* Excerpt to read *
Published : 21 Nov 2022 10:39 PM | Updated : 22 Nov 2022 04:19 PM

Before their opening World Cup match against England on Monday, Iran's national soccer team did not sing country's anthem in support of anti-government protesters in Iran, reported Reuters. Ahead of the clash, Iran's captain Alireza Jahanbakhsh said the team would decide "collectively" whether or not to refuse to sing the anthem in support of anti-government protesters in Iran.

Meanwhile, defender Ehsan Hajsafi cautiously aired his concern at a press conference on Sunday about the political crisis. 

"We have to accept the conditions in our country are not right and our people are not happy. We are here but it does not mean we should not be their voice. I hope conditions change as to the expectations of the people," he said, without directly mentioning the unrest.

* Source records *
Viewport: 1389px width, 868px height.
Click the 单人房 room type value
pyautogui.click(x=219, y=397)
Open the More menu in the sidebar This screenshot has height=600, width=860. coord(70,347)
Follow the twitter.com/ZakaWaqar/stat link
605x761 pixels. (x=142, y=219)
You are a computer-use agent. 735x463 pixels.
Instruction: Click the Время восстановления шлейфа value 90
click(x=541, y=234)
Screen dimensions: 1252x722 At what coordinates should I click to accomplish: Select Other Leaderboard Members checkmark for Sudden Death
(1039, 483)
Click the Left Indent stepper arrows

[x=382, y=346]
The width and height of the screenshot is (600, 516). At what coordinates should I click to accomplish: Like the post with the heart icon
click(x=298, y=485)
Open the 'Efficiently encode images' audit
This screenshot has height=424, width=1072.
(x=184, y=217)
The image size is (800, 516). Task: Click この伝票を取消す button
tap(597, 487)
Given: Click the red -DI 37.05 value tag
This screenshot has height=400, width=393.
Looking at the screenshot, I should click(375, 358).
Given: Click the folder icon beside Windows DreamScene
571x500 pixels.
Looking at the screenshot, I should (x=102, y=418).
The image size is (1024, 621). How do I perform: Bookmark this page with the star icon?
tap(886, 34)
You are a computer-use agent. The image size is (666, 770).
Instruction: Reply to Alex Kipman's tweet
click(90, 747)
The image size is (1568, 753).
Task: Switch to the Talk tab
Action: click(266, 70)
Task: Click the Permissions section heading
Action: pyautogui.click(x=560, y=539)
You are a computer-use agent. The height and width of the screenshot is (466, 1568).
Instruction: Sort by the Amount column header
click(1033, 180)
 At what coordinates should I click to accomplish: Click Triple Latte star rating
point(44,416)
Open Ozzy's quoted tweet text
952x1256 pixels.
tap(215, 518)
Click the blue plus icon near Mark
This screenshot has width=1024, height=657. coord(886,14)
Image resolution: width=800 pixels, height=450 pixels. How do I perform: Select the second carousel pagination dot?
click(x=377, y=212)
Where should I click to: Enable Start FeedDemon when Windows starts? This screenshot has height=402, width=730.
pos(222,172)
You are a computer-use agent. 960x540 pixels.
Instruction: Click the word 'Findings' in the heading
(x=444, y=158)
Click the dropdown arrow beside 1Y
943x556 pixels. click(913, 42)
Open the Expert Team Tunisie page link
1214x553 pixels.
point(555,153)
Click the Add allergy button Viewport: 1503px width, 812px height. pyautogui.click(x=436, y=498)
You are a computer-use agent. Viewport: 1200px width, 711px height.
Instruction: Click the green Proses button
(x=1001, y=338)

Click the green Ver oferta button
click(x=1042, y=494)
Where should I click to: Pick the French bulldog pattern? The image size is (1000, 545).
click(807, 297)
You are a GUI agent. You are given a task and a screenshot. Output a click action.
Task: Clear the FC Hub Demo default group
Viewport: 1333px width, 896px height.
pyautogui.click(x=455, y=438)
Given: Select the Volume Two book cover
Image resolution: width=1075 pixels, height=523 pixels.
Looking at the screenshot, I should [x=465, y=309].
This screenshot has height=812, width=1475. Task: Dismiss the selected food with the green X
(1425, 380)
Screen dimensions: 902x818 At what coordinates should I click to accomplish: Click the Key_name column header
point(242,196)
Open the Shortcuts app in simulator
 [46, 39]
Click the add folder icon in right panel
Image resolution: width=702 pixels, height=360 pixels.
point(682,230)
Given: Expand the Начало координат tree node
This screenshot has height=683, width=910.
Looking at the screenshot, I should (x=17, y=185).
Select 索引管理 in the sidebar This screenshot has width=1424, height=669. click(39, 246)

* Required action *
Carry on the news report about Iran's World Cup team and the national anthem from where it stops.

* Answer to this task *
Earlier in November, the national beach football team didn't sing the national anthem at the beginning of a match against the United Arab Emirates in Dubai, the Reuters' report mentioned. During the match, Saeed Piramoon after scoring a goal symbolically cut his hair on camera as a show of solidarity with the protestors in Iran.

However, the act of defiance has not gone unnoticed and in a statement, the Iranian Football Federation said those who do not follow professional and sports ethics "will be dealt with".

Iran’s Ayatollah Ali Khamenei-led government is facing its biggest challenge since the Islamic Revolution of 1979 in two months of protests over the death of Mahsa Amini.   

Oslo-based group Iran Human Rights (IHR) has said that the Iranian authorities have responded to protests with a crackdown leaving at least 342 people dead. The group added that half a dozen have already been sentenced to death and thousands more have been arrested.  

Earlier, IHR claimed that protesters were killed in 22 of Iran's 31 provinces, including 123 in Sistan-Baluchistan and 32 in Amini's home province of Kurdistan, where violence flared in the town of Bukan overnight.  

Activists allege that Iran's security forces are carrying out secret burials of protesters they have killed, to prevent more violence that could flare up at their funerals.  

Earlier on Wednesday, 10 people including a woman, two children, and a security officer were killed in two separate attacks in the cities of Izeh and Isfahan, informed state media and a hospital source.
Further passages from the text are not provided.